**Task brief:**
The lines to return are those below that contain the word "loss".

Data excerpts:
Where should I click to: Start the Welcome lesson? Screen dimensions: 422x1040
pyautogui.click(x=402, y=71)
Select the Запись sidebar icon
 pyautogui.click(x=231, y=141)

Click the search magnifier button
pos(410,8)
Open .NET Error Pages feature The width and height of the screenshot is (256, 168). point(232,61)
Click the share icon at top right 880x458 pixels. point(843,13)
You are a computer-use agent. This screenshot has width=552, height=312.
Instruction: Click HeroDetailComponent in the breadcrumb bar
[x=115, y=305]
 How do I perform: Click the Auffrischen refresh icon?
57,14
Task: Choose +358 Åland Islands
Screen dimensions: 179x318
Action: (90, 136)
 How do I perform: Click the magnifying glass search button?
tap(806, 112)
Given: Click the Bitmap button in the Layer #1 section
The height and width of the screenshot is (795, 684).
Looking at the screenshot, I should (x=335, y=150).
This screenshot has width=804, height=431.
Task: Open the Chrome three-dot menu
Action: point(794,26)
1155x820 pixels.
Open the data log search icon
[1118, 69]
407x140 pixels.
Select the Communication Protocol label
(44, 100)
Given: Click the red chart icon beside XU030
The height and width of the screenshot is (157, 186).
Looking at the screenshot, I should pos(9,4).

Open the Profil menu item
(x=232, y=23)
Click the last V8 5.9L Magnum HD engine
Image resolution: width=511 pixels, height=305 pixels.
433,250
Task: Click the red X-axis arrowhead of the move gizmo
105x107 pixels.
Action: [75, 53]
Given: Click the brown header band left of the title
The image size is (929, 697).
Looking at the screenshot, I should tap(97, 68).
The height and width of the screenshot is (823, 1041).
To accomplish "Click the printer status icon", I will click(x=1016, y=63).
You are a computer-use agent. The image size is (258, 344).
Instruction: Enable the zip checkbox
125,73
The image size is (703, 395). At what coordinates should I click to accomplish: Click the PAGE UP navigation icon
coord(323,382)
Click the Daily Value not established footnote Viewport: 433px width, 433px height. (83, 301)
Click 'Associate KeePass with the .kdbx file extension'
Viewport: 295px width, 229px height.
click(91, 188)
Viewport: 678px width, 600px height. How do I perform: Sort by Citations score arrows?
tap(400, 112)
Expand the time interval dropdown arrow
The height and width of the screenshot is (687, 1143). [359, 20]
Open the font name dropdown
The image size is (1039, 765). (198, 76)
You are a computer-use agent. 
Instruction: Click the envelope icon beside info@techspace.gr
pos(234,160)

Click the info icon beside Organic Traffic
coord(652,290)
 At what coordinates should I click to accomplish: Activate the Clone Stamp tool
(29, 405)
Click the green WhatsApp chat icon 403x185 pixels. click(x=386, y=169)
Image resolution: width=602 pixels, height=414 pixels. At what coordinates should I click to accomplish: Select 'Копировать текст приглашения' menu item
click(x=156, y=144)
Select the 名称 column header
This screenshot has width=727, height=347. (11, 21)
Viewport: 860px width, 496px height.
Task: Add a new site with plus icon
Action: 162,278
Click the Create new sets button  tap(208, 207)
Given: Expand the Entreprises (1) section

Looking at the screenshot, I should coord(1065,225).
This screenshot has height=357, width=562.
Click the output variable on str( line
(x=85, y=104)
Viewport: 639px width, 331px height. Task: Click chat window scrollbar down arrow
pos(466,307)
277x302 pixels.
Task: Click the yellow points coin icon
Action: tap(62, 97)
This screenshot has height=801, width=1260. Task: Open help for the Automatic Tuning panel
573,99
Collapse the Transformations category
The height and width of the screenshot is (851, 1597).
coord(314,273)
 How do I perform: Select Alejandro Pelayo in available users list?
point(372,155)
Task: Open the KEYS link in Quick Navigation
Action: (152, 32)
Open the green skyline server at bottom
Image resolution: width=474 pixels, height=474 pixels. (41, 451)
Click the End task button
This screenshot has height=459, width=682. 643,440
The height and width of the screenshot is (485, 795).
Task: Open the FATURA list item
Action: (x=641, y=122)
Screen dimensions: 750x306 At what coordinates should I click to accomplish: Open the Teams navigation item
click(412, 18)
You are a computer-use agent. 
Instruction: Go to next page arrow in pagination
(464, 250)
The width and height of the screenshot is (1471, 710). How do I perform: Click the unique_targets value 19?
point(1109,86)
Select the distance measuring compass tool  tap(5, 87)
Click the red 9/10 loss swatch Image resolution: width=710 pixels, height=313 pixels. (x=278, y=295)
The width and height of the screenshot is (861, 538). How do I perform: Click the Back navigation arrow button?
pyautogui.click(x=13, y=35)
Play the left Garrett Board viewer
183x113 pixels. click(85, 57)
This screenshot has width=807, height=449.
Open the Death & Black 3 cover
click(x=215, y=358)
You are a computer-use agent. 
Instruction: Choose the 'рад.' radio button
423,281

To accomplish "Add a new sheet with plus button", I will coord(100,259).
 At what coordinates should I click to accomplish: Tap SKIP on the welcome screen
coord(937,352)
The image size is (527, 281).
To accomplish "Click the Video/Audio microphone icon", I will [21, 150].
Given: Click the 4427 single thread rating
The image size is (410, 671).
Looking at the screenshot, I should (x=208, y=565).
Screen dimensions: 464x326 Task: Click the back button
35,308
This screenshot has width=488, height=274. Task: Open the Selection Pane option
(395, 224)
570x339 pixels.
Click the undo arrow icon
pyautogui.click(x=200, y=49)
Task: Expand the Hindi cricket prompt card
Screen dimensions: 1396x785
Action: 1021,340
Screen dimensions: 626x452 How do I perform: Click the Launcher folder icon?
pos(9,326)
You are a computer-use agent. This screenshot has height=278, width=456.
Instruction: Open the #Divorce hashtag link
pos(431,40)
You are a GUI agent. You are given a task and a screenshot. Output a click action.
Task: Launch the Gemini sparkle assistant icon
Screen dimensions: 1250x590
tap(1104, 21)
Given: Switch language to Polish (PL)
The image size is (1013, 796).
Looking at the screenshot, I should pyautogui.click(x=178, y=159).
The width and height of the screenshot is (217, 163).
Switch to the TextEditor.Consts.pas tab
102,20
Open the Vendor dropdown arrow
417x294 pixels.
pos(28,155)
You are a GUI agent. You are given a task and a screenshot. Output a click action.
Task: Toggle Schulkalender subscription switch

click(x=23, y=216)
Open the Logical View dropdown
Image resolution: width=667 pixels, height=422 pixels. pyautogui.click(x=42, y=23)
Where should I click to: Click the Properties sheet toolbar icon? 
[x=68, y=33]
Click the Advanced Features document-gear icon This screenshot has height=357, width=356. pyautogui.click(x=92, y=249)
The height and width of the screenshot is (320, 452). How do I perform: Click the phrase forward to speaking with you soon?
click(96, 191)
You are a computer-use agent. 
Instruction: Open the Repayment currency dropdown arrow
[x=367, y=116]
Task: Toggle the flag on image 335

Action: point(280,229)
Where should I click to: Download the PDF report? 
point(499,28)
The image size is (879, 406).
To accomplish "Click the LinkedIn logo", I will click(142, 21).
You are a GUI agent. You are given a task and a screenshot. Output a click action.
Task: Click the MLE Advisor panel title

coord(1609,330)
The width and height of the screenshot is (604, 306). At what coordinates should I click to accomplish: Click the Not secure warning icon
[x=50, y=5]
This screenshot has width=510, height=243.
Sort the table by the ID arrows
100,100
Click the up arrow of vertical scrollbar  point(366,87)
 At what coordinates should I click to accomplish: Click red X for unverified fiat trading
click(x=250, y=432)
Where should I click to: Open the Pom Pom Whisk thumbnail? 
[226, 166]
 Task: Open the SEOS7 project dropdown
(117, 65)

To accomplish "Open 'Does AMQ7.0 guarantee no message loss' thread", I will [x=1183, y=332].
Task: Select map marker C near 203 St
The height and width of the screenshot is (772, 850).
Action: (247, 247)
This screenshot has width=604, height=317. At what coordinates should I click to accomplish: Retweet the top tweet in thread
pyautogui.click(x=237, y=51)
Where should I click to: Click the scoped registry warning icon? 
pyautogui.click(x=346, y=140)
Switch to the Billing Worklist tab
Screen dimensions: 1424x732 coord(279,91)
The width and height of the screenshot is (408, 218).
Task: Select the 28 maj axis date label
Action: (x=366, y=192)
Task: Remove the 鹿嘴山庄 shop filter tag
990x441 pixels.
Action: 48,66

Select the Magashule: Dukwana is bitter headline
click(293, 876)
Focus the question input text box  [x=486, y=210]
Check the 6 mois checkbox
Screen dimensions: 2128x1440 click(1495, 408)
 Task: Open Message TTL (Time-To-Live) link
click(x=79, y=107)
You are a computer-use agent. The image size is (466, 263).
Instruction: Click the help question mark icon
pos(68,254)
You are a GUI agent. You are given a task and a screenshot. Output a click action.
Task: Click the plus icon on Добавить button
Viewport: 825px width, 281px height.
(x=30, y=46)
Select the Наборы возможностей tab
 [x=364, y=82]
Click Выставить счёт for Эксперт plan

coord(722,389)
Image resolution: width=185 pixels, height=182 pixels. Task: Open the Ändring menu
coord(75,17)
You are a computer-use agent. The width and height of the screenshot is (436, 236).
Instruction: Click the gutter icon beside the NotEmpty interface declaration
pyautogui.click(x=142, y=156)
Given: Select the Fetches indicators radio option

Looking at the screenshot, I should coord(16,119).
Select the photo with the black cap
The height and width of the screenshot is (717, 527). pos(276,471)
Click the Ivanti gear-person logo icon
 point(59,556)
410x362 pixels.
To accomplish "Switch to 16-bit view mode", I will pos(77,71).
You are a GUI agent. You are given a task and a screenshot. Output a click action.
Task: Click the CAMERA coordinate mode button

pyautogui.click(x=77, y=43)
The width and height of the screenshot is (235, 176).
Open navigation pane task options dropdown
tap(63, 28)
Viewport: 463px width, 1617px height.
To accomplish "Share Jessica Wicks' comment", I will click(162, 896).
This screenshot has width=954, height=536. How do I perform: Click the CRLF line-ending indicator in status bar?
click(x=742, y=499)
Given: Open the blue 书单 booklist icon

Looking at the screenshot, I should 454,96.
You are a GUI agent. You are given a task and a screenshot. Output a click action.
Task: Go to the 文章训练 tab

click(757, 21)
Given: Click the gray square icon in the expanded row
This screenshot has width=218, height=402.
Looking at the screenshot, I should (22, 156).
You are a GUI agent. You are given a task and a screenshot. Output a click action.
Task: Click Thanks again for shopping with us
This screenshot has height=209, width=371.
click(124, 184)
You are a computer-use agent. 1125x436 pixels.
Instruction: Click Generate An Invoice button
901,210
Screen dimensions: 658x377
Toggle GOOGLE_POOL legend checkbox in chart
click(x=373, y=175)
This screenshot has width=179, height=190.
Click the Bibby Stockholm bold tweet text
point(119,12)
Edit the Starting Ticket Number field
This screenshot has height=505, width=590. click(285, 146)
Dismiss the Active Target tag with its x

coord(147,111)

**Result:**
Click the red 9/10 loss swatch Image resolution: width=710 pixels, height=313 pixels. (x=278, y=295)
To accomplish "Open 'Does AMQ7.0 guarantee no message loss' thread", I will [x=1183, y=332].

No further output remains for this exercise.